┏━━
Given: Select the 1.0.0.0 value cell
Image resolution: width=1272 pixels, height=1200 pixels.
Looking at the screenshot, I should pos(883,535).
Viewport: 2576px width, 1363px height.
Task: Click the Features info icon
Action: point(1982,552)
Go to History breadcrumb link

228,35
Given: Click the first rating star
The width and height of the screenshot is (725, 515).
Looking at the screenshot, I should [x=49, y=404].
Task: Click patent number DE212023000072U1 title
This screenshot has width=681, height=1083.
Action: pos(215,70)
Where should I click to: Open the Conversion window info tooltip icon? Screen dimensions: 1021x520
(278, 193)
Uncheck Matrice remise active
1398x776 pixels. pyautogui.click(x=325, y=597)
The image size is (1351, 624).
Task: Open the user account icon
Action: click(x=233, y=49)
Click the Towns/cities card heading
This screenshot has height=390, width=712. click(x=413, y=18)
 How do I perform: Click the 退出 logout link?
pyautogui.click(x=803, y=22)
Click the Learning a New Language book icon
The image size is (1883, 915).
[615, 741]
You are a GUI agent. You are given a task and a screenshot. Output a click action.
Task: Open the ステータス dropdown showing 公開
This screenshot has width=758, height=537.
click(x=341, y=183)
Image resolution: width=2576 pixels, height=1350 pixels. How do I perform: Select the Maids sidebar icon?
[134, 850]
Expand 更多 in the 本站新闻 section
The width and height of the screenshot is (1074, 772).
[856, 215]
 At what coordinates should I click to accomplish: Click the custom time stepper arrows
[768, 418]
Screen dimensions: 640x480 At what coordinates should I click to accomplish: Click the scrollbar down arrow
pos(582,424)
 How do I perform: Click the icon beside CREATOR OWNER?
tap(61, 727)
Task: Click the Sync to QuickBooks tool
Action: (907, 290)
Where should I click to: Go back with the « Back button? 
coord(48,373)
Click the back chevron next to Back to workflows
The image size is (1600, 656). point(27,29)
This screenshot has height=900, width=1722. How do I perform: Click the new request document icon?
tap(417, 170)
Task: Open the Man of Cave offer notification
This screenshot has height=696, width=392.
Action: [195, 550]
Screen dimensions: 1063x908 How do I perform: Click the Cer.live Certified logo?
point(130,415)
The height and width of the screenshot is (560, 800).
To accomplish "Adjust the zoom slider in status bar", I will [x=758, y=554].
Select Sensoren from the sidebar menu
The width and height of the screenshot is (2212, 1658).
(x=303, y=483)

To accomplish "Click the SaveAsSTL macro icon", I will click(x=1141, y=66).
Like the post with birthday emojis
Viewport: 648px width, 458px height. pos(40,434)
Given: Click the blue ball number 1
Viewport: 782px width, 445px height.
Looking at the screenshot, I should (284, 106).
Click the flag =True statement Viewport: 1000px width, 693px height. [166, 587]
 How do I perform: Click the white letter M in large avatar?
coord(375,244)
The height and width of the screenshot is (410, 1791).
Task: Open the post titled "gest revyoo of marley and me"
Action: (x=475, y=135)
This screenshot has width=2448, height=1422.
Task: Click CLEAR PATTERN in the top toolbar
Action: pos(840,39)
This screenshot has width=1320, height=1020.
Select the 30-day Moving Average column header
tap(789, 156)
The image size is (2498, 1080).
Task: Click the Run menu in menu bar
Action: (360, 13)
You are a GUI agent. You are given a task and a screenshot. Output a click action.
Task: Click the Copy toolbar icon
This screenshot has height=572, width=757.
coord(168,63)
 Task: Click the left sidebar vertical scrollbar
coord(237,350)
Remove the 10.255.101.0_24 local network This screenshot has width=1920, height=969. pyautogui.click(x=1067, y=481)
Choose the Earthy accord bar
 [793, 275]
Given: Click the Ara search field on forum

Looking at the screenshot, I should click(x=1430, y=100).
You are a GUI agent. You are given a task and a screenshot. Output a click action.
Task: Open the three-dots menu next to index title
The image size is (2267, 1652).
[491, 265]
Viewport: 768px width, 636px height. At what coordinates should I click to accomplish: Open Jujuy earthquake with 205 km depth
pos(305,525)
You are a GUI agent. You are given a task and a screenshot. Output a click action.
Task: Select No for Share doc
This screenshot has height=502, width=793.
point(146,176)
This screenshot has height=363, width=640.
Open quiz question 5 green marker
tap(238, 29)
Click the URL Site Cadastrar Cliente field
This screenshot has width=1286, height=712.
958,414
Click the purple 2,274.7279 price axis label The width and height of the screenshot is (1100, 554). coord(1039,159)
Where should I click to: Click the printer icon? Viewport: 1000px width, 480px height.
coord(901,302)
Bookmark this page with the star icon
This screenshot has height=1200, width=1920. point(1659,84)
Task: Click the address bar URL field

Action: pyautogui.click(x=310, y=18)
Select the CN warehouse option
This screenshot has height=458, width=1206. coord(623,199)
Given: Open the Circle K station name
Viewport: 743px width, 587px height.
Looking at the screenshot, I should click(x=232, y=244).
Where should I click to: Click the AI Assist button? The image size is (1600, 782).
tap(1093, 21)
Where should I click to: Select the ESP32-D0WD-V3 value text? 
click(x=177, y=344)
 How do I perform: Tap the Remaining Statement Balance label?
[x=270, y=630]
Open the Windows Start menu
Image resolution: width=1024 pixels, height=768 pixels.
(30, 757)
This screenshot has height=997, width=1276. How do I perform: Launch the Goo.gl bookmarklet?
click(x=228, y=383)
┗━━
◆ **WORK TO BE COMPLETED**:
Could you rewrite every line of the entries above as a JSON list of strings, one string per line, with blank lines left out?

◆ **COMPLETE OUTPUT**:
[
  "Given: Select the 1.0.0.0 value cell",
  "Image resolution: width=1272 pixels, height=1200 pixels.",
  "Looking at the screenshot, I should pos(883,535).",
  "Viewport: 2576px width, 1363px height.",
  "Task: Click the Features info icon",
  "Action: point(1982,552)",
  "Go to History breadcrumb link",
  "228,35",
  "Given: Click the first rating star",
  "The width and height of the screenshot is (725, 515).",
  "Looking at the screenshot, I should [x=49, y=404].",
  "Task: Click patent number DE212023000072U1 title",
  "This screenshot has width=681, height=1083.",
  "Action: pos(215,70)",
  "Where should I click to: Open the Conversion window info tooltip icon? Screen dimensions: 1021x520",
  "(278, 193)",
  "Uncheck Matrice remise active",
  "1398x776 pixels. pyautogui.click(x=325, y=597)",
  "The image size is (1351, 624).",
  "Task: Open the user account icon",
  "Action: click(x=233, y=49)",
  "Click the Towns/cities card heading",
  "This screenshot has height=390, width=712. click(x=413, y=18)",
  " How do I perform: Click the 退出 logout link?",
  "pyautogui.click(x=803, y=22)",
  "Click the Learning a New Language book icon",
  "The image size is (1883, 915).",
  "[615, 741]",
  "You are a GUI agent. You are given a task and a screenshot. Output a click action.",
  "Task: Open the ステータス dropdown showing 公開",
  "This screenshot has width=758, height=537.",
  "click(x=341, y=183)",
  "Image resolution: width=2576 pixels, height=1350 pixels. How do I perform: Select the Maids sidebar icon?",
  "[134, 850]",
  "Expand 更多 in the 本站新闻 section",
  "The width and height of the screenshot is (1074, 772).",
  "[856, 215]",
  " At what coordinates should I click to accomplish: Click the custom time stepper arrows",
  "[768, 418]",
  "Screen dimensions: 640x480 At what coordinates should I click to accomplish: Click the scrollbar down arrow",
  "pos(582,424)",
  " How do I perform: Click the icon beside CREATOR OWNER?",
  "tap(61, 727)",
  "Task: Click the Sync to QuickBooks tool",
  "Action: (907, 290)",
  "Where should I click to: Go back with the « Back button? ",
  "coord(48,373)",
  "Click the back chevron next to Back to workflows",
  "The image size is (1600, 656). point(27,29)",
  "This screenshot has height=900, width=1722. How do I perform: Click the new request document icon?",
  "tap(417, 170)",
  "Task: Open the Man of Cave offer notification",
  "This screenshot has height=696, width=392.",
  "Action: [195, 550]",
  "Screen dimensions: 1063x908 How do I perform: Click the Cer.live Certified logo?",
  "point(130,415)",
  "The height and width of the screenshot is (560, 800).",
  "To accomplish \"Adjust the zoom slider in status bar\", I will [x=758, y=554].",
  "Select Sensoren from the sidebar menu",
  "The width and height of the screenshot is (2212, 1658).",
  "(x=303, y=483)",
  "To accomplish \"Click the SaveAsSTL macro icon\", I will click(x=1141, y=66).",
  "Like the post with birthday emojis",
  "Viewport: 648px width, 458px height. pos(40,434)",
  "Given: Click the blue ball number 1",
  "Viewport: 782px width, 445px height.",
  "Looking at the screenshot, I should (284, 106).",
  "Click the flag =True statement Viewport: 1000px width, 693px height. [166, 587]",
  " How do I perform: Click the white letter M in large avatar?",
  "coord(375,244)",
  "The height and width of the screenshot is (410, 1791).",
  "Task: Open the post titled \"gest revyoo of marley and me\"",
  "Action: (x=475, y=135)",
  "This screenshot has width=2448, height=1422.",
  "Task: Click CLEAR PATTERN in the top toolbar",
  "Action: pos(840,39)",
  "This screenshot has width=1320, height=1020.",
  "Select the 30-day Moving Average column header",
  "tap(789, 156)",
  "The image size is (2498, 1080).",
  "Task: Click the Run menu in menu bar",
  "Action: (360, 13)",
  "You are a GUI agent. You are given a task and a screenshot. Output a click action.",
  "Task: Click the Copy toolbar icon",
  "This screenshot has height=572, width=757.",
  "coord(168,63)",
  " Task: Click the left sidebar vertical scrollbar",
  "coord(237,350)",
  "Remove the 10.255.101.0_24 local network This screenshot has width=1920, height=969. pyautogui.click(x=1067, y=481)",
  "Choose the Earthy accord bar",
  " [793, 275]",
  "Given: Click the Ara search field on forum",
  "Looking at the screenshot, I should click(x=1430, y=100).",
  "You are a GUI agent. You are given a task and a screenshot. Output a click action.",
  "Task: Open the three-dots menu next to index title",
  "The image size is (2267, 1652).",
  "[491, 265]",
  "Viewport: 768px width, 636px height. At what coordinates should I click to accomplish: Open Jujuy earthquake with 205 km depth",
  "pos(305,525)",
  "You are a GUI agent. You are given a task and a screenshot. Output a click action.",
  "Task: Select No for Share doc",
  "This screenshot has height=502, width=793.",
  "point(146,176)",
  "This screenshot has height=363, width=640.",
  "Open quiz question 5 green marker",
  "tap(238, 29)",
  "Click the URL Site Cadastrar Cliente field",
  "This screenshot has width=1286, height=712.",
  "958,414",
  "Click the purple 2,274.7279 price axis label The width and height of the screenshot is (1100, 554). coord(1039,159)",
  "Where should I click to: Click the printer icon? Viewport: 1000px width, 480px height.",
  "coord(901,302)",
  "Bookmark this page with the star icon",
  "This screenshot has height=1200, width=1920. point(1659,84)",
  "Task: Click the address bar URL field",
  "Action: pyautogui.click(x=310, y=18)",
  "Select the CN warehouse option",
  "This screenshot has height=458, width=1206. coord(623,199)",
  "Given: Open the Circle K station name",
  "Viewport: 743px width, 587px height.",
  "Looking at the screenshot, I should click(x=232, y=244).",
  "Where should I click to: Click the AI Assist button? The image size is (1600, 782).",
  "tap(1093, 21)",
  "Where should I click to: Select the ESP32-D0WD-V3 value text? ",
  "click(x=177, y=344)",
  " How do I perform: Tap the Remaining Statement Balance label?",
  "[x=270, y=630]",
  "Open the Windows Start menu",
  "Image resolution: width=1024 pixels, height=768 pixels.",
  "(30, 757)",
  "This screenshot has height=997, width=1276. How do I perform: Launch the Goo.gl bookmarklet?",
  "click(x=228, y=383)"
]